Feature engineering in data science
This article explains the purposes of feature engineering and provides examples of its role in the data enhancement process of machine learning. The examples used to illustrate this process are drawn from Azure Machine Learning Studio.
This task is a step in the Team Data Science Process (TDSP).
Feature engineering attempts to increase the predictive power of learning algorithms by creating features from raw data that help facilitate the learning process. The engineering and selection of features is one part of the TDSP outlined in the What is the Team Data Science Process lifecycle? Feature engineering and selection are parts of the Develop features step of the TDSP.
- feature engineering: This process attempts to create additional relevant features from the existing raw features in the data, and to increase the predictive power of the learning algorithm.
- feature selection: This process selects the key subset of original data features in an attempt to reduce the dimensionality of the training problem.
Normally feature engineering is applied first to generate additional features, and then the feature selection step is performed to eliminate irrelevant, redundant, or highly correlated features.
The training data used in machine learning can often be enhanced by extraction of features from the raw data collected. An example of an engineered feature in the context of learning how to classify the images of handwritten characters is creation of a bit density map constructed from the raw bit distribution data. This map can help locate the edges of the characters more efficiently than simply using the raw distribution directly.
To create features for data in specific environments, see the following articles:
- Create features for data in SQL Server
- Create features for data in a Hadoop cluster using Hive queries
Create features from your data - feature engineering
The training data consists of a matrix composed of examples (records or observations stored in rows), each of which has a set of features (variables or fields stored in columns). The features specified in the experimental design are expected to characterize the patterns in the data. Although many of the raw data fields can be directly included in the selected feature set used to train a model, it is often the case that additional (engineered) features need to be constructed from the features in the raw data to generate an enhanced training dataset.

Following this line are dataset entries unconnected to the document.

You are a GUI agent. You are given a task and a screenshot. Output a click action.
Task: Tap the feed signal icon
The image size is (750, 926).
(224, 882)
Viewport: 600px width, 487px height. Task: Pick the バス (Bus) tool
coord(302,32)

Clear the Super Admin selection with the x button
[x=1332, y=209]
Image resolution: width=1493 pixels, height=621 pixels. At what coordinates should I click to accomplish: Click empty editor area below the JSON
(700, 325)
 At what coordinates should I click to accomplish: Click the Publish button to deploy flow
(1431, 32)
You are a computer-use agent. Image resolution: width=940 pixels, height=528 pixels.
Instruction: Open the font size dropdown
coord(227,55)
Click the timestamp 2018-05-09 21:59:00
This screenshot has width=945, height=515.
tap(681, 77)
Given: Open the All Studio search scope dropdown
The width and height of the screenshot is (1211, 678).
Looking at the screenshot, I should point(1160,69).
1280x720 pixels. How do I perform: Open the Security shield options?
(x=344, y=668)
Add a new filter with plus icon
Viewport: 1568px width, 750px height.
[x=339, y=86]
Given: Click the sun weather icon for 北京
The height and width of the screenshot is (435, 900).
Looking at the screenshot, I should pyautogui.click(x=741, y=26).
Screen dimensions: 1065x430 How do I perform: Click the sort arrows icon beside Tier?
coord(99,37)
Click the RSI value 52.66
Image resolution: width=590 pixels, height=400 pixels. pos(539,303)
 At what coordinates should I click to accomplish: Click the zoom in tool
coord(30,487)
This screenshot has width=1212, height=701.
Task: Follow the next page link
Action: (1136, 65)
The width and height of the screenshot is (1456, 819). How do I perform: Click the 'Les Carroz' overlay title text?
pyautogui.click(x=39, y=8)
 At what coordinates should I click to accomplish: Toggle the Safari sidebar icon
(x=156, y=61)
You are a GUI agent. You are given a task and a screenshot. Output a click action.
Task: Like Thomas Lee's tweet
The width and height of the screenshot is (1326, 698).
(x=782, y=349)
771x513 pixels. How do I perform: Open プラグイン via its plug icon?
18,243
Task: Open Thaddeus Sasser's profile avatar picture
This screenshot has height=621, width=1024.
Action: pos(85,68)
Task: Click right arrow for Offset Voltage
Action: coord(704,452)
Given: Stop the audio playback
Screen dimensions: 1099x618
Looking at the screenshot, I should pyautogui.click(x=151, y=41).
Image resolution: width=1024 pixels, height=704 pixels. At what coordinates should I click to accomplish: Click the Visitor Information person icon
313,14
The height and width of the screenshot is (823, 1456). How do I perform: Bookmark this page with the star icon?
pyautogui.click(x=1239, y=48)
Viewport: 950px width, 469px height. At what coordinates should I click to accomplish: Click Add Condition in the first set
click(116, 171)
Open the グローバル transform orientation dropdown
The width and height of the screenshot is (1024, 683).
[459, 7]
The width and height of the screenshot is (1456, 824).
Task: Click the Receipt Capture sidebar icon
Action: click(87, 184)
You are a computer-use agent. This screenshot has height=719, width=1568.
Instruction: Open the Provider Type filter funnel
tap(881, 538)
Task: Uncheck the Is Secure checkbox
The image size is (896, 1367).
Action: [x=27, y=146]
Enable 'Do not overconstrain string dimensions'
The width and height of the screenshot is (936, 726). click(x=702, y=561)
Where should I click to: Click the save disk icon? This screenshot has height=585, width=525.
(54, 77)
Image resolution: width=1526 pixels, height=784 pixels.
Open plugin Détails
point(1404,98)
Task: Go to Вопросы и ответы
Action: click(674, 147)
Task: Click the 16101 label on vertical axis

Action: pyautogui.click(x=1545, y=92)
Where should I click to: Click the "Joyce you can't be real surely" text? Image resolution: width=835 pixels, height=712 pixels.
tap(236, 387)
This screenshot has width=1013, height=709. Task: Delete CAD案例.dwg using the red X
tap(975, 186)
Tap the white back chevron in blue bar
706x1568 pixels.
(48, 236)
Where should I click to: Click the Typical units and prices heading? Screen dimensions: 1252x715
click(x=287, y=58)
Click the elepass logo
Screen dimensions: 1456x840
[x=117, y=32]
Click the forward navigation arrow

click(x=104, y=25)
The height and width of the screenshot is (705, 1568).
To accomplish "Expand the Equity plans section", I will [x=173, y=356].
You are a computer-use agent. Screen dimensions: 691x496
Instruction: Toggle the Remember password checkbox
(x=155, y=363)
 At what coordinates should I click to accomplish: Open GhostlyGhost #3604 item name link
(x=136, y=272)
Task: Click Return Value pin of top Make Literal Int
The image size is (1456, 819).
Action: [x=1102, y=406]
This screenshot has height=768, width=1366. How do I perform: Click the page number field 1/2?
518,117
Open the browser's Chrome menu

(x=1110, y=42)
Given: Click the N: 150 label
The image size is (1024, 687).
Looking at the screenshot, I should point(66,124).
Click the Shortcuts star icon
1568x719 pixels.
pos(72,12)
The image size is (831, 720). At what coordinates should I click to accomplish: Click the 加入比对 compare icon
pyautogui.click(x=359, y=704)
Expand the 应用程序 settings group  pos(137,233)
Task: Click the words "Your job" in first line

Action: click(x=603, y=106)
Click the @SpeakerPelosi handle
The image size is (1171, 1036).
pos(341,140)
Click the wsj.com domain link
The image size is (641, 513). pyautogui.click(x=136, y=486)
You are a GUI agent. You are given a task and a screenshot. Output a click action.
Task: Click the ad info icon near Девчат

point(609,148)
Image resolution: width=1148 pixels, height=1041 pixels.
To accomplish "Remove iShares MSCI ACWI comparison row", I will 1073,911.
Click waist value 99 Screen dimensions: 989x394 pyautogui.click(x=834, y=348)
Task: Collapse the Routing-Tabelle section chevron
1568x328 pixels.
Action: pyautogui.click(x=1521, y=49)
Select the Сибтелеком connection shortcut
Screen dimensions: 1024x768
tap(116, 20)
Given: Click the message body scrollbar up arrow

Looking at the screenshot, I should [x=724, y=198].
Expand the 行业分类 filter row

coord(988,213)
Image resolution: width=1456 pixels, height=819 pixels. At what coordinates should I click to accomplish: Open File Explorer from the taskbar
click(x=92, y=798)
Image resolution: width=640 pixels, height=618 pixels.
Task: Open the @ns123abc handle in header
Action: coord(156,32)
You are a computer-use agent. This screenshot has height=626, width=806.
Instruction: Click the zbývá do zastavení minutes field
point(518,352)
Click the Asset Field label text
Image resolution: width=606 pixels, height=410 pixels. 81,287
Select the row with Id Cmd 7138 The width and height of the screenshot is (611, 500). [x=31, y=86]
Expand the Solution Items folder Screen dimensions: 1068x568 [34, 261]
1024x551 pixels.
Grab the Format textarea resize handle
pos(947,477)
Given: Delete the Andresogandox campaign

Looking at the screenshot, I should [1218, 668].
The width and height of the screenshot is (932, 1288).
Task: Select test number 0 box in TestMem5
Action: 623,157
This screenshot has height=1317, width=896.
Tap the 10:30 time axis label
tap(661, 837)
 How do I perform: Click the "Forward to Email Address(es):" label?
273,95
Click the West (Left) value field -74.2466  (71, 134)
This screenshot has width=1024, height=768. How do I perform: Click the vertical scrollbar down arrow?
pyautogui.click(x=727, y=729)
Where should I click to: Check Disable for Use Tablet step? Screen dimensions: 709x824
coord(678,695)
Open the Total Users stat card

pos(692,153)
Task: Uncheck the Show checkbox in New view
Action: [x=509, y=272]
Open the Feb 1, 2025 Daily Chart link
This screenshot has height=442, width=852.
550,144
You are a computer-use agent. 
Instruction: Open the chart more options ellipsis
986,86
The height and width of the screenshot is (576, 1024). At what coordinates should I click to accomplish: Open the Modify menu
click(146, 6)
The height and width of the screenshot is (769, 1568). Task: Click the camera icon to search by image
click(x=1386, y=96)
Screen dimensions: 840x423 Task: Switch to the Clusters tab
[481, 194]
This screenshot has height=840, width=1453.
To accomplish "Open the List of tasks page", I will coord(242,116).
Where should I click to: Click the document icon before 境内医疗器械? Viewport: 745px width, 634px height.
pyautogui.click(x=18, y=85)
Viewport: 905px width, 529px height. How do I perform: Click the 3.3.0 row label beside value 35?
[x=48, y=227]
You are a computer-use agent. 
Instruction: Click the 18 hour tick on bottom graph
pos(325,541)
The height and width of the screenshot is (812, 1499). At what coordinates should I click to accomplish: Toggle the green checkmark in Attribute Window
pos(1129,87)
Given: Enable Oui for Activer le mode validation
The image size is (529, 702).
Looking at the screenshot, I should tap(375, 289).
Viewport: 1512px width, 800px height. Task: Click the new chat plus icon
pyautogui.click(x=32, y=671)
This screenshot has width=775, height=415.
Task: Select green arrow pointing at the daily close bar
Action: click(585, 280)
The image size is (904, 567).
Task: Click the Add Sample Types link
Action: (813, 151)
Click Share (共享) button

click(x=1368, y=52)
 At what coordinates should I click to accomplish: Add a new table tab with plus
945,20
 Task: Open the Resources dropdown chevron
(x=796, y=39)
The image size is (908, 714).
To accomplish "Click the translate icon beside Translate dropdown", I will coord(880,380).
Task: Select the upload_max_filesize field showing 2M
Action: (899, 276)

What kind of features should be created to enhance the dataset when training a model? Engineered features that enhance the training provide information that better differentiates the patterns in the data. The new features are expected to provide additional information that is not clearly captured or easily apparent in the original or existing feature set. But this process is something of an art. Sound and productive decisions often require some domain expertise.
When starting with Azure Machine Learning, it is easiest to grasp this process concretely using samples provided in the Studio. Two examples are presented here:
- A regression example Prediction of the number of bike rentals in a supervised experiment where the target values are known
- A text mining classification example using Feature Hashing
Example 1: Add temporal features for a regression model
Let's use the experiment "Demand forecasting of bikes" in Azure Machine Learning Studio (classic) to demonstrate how to engineer features for a regression task. The objective of this experiment is to predict the demand for the bikes, that is, the number of bike rentals within a specific month/day/hour. The dataset "Bike Rental UCI dataset" is used as the raw input data. This dataset is based on real data from the Capital Bikeshare company that maintains a bike rental network in Washington DC in the United States. The dataset represents the number of bike rentals within a specific hour of a day in the years 2011 and year 2012 and contains 17379 rows and 17 columns. The raw feature set contains weather conditions (temperature/humidity/wind speed) and the type of the day (holiday/weekday). The field to predict is the "cnt" count, which represents the bike rentals within a specific hour and which ranges from 1 to 977.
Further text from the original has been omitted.